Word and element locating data
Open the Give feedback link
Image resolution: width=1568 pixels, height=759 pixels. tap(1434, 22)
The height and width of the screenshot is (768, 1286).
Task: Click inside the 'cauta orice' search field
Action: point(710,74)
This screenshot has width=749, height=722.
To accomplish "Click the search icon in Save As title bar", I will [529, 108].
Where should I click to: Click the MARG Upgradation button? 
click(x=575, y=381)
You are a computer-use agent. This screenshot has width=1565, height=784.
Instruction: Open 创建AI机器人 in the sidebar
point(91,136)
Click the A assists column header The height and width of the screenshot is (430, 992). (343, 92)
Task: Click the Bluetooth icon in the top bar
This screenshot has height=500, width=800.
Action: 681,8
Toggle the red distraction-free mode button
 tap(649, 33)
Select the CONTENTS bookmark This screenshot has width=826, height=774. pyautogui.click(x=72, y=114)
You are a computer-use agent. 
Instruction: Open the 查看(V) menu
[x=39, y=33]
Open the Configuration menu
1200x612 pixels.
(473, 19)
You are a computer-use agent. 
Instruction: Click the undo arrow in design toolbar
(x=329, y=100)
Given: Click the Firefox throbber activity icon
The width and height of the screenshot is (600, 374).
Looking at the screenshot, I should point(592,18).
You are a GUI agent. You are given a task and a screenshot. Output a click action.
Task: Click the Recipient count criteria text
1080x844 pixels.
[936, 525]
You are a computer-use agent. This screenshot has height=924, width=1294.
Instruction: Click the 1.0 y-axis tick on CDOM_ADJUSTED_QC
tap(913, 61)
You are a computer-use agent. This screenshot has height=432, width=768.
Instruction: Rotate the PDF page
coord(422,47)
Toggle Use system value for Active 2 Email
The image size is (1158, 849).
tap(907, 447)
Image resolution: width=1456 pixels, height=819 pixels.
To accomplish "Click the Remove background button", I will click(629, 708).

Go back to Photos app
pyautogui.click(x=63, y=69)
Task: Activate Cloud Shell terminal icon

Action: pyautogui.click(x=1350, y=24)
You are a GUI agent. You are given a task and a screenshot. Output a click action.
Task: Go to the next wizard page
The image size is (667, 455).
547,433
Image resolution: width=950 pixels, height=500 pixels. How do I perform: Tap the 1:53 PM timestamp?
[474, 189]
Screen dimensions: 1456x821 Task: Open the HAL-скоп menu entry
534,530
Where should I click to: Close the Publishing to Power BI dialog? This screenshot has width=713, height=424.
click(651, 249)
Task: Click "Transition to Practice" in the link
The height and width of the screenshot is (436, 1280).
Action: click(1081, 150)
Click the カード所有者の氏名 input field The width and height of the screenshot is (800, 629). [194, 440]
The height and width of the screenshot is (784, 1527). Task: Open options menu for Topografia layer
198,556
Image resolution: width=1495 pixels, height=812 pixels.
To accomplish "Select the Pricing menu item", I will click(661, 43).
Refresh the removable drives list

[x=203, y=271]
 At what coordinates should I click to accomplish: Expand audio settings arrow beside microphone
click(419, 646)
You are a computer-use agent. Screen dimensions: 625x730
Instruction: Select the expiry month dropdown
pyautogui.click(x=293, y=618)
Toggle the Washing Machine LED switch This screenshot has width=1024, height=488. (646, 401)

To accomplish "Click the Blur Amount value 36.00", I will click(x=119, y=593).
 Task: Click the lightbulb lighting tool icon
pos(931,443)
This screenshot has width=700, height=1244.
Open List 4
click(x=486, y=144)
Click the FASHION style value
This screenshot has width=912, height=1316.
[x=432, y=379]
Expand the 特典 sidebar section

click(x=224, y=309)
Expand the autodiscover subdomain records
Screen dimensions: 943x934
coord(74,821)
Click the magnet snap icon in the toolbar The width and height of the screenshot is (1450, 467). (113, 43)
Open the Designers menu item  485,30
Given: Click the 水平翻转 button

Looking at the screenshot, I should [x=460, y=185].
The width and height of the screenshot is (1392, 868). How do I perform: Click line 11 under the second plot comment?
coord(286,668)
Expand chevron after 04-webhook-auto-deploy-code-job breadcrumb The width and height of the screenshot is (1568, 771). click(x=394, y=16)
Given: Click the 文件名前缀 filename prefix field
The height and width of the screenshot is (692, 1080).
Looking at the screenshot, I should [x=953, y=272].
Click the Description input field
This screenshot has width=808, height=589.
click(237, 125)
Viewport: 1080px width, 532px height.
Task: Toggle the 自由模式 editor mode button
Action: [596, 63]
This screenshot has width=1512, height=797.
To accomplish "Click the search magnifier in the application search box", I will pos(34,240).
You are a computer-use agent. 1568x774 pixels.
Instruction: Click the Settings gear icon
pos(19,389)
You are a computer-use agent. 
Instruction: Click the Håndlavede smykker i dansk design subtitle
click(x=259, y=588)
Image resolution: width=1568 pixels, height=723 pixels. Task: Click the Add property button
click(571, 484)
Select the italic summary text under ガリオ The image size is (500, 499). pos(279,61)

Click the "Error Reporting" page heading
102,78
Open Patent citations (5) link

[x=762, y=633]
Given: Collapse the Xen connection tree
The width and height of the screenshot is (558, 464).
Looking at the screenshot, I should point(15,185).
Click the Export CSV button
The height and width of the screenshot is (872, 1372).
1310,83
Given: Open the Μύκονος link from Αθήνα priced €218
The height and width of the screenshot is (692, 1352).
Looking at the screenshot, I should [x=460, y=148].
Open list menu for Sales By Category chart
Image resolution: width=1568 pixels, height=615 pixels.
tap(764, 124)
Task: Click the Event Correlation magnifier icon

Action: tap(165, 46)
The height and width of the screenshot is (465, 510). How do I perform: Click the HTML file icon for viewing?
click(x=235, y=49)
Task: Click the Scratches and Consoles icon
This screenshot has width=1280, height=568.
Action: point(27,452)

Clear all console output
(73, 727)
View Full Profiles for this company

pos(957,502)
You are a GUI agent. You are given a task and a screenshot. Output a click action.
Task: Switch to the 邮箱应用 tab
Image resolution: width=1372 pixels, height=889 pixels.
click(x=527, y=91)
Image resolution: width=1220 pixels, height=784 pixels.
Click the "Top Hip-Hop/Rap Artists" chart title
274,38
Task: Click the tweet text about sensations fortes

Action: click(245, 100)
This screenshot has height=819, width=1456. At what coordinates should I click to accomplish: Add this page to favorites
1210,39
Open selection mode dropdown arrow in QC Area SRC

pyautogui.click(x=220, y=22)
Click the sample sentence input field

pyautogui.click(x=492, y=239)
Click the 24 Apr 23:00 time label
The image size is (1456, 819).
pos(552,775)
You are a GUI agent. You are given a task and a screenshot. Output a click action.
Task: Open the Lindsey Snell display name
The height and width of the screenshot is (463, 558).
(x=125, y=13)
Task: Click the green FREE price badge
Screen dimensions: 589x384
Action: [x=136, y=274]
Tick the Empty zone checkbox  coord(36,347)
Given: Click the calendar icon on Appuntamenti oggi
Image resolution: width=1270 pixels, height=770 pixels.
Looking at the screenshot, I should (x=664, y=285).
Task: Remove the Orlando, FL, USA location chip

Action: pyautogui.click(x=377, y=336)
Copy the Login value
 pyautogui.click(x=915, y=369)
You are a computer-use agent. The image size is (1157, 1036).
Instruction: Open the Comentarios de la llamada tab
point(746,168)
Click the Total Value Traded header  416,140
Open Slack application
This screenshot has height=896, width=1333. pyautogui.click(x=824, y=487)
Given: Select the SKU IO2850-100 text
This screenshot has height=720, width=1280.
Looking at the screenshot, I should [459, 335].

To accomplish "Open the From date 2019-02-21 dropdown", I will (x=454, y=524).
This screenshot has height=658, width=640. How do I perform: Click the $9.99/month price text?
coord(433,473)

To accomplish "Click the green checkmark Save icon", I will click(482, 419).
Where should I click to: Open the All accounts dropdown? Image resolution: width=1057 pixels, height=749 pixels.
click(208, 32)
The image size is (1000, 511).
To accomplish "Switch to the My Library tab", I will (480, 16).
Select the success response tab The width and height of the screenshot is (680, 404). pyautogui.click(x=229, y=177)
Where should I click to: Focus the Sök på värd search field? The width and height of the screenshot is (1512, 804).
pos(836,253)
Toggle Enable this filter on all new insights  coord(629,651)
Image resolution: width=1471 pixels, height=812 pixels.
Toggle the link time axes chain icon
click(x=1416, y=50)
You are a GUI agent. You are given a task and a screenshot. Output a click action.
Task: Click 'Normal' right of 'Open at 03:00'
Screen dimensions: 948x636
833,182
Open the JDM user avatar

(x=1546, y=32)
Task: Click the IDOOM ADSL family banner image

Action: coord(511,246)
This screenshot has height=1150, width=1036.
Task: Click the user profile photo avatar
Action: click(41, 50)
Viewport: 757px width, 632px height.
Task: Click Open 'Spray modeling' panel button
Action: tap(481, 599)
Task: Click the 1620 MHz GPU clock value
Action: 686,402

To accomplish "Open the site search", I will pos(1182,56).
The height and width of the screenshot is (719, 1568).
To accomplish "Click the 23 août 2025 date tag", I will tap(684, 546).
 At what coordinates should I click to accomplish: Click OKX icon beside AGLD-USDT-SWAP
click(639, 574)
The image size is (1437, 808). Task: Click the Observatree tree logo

### Set task
Replace "Refresh" with "Reload" in the rows, covering everything from the line containing "Image resolution: width=1495" down to the line containing "[x=203, y=271]". Reproduce only those lines, leaving all else unchanged.

### Result
Image resolution: width=1495 pixels, height=812 pixels.
To accomplish "Select the Pricing menu item", I will click(661, 43).
Reload the removable drives list

[x=203, y=271]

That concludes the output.